The other reason declaring the path (and mentioning the dependencies in the same manner) is that if you call |./mach //testing/marionette:test| after updating your repo it will do an incremental build (or a clobber if needed) without you knowing you needed it. Manually clearing things or running builds just to run tests is just busy work again.

Reviews and Precommit builds/tests

Want a review? You currently either have to use bzexport or manually create a diff and upload it to the bug and set the reviewer. The Bugzilla team are working to stand up review board that would allow us to upload patches and has a gives us a better review tool.

The missing pieces for me are: 1)We have to manually pick a reviewer and 2) that we don't have a pre commit build and test step.

1) I have been using Opera's Critic for reviewing Web Platform Tests. Having the ability to assign people to review changes for a directory means that reviewing is everyones responsibility. Currently Bugzilla allows you to pick a reviewer based on the component that the bug is on. Sometimes a patch may span other areas and you then need to figure out who a reviewer should be. I think that we can do better here.

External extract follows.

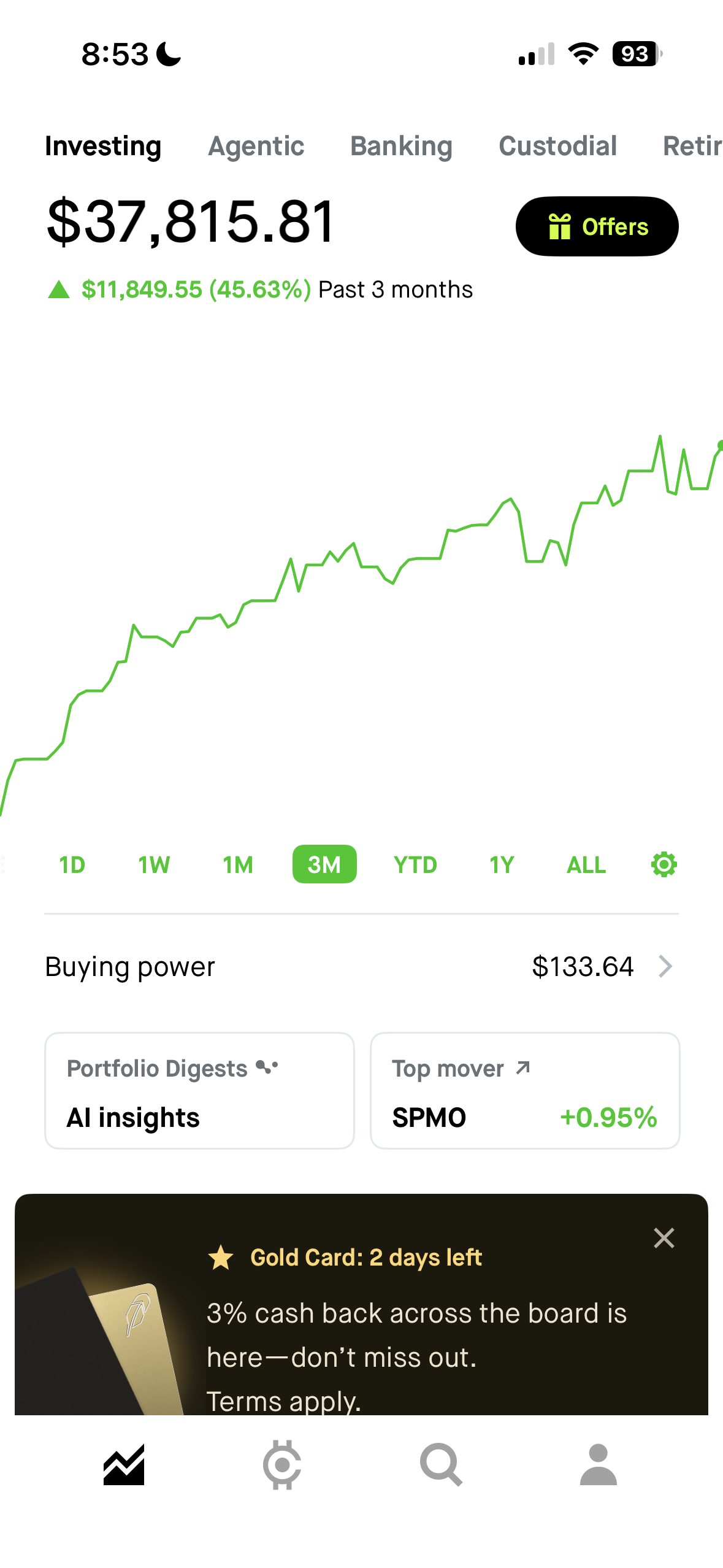This screenshot has width=723, height=1568.
Task: Switch to the Custodial tab
Action: [x=557, y=146]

As for 2) don't necessarily need to do everything but the equivalent of a T-Style run would suffice I'm my opinion. We could even work to pair this down more to be literally a handful of tests that regularly catch bugs or make it run tests based on where the patch was landing.

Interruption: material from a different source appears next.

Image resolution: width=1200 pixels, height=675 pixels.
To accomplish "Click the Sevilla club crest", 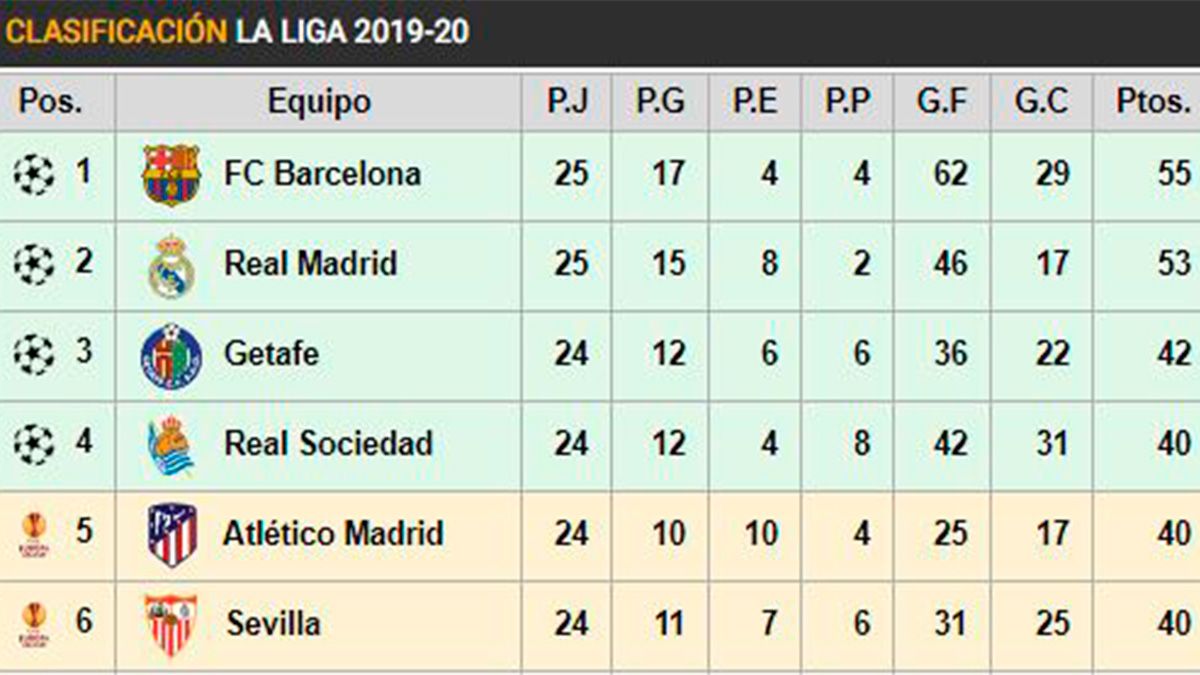I will click(171, 624).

Why does this matter, we have try that people can use and "my code works" and "it was reviewed, it will compile". Mozilla Inbound was closed for a total of 2 days (48+ hours) in April and 1 day (24hrs) in May. At the moment I only have the data on why the tree was closed, not the individual bugs that caused the failure, but a pre commit step would definitely limit the damage. The pre commit step might also catch some of the test failures (if we had test suites we could agree on for being the smoke test suite) which had Mozilla Inbound closed for over 2 1/2 (61+ Hours) days in April and over 3 days (72+ hours) in May.

Landing code

Once the review has passed we still have to manually push the code or set a keyword in the bug (checkin-needed) so that the sheriffs can land it. This manual step is just busy work really that isn't really needed. If something has a r+ then ideally we should be queueing this up to be landed. This is minor compared to manual step required to update the bug with the SHA when it has landed, when it is landed we should be updating the bug accordingly. It's not really that hard to do.

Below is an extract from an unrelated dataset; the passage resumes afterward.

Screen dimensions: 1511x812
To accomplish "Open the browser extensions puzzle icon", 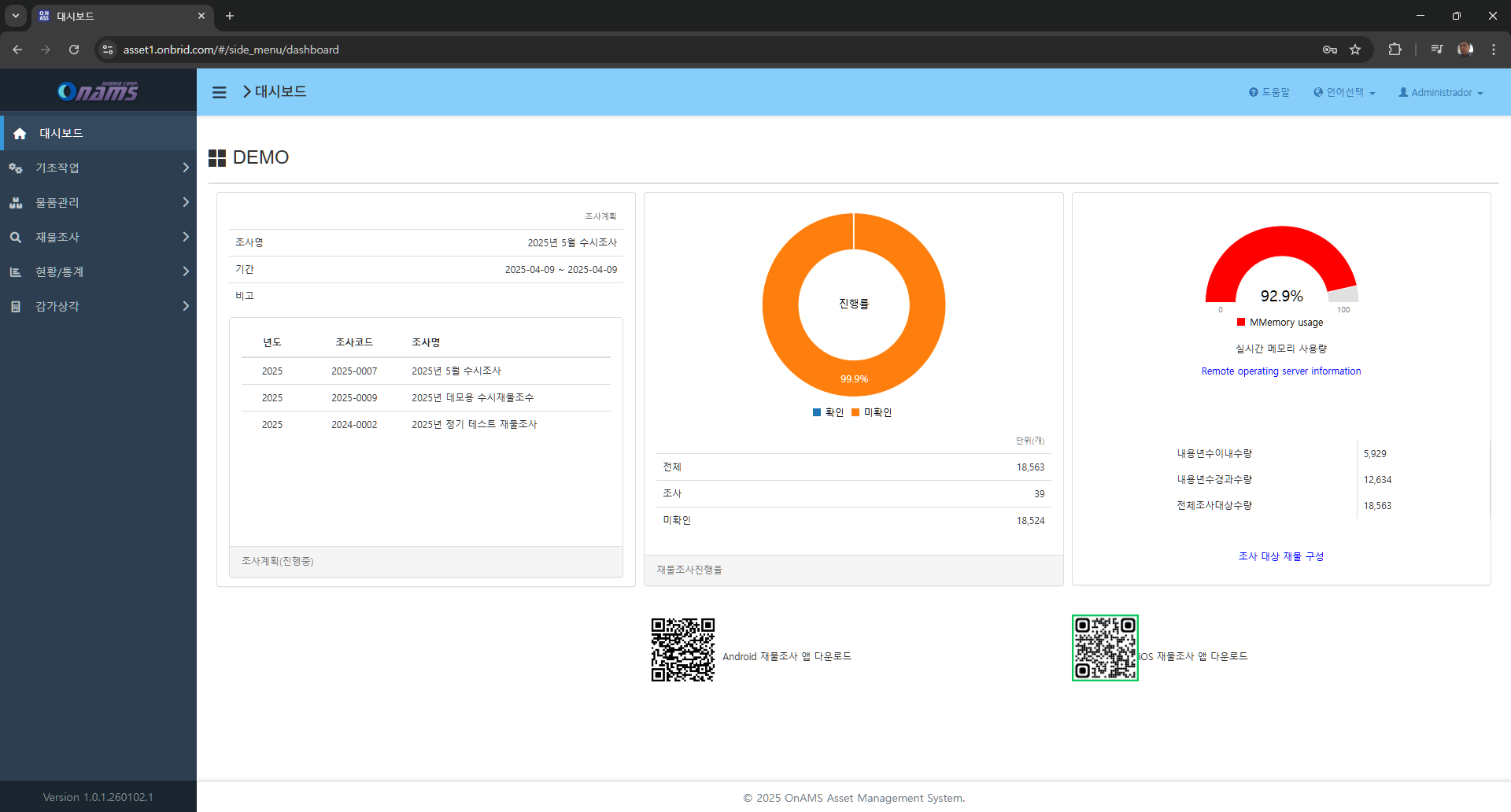I will 1395,50.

Unneeded manual steps have an impact on engineering productivity which have a financial cost that could be avoided.

I think the main reason why a lot of these issues have never been surfaced is there is not enough data to show the issues. I have created a dashboard, only has the items I care about currently but could easily be expanded if people wanted to see other bits of information. The way we can solve the issues above is being able to show the issues.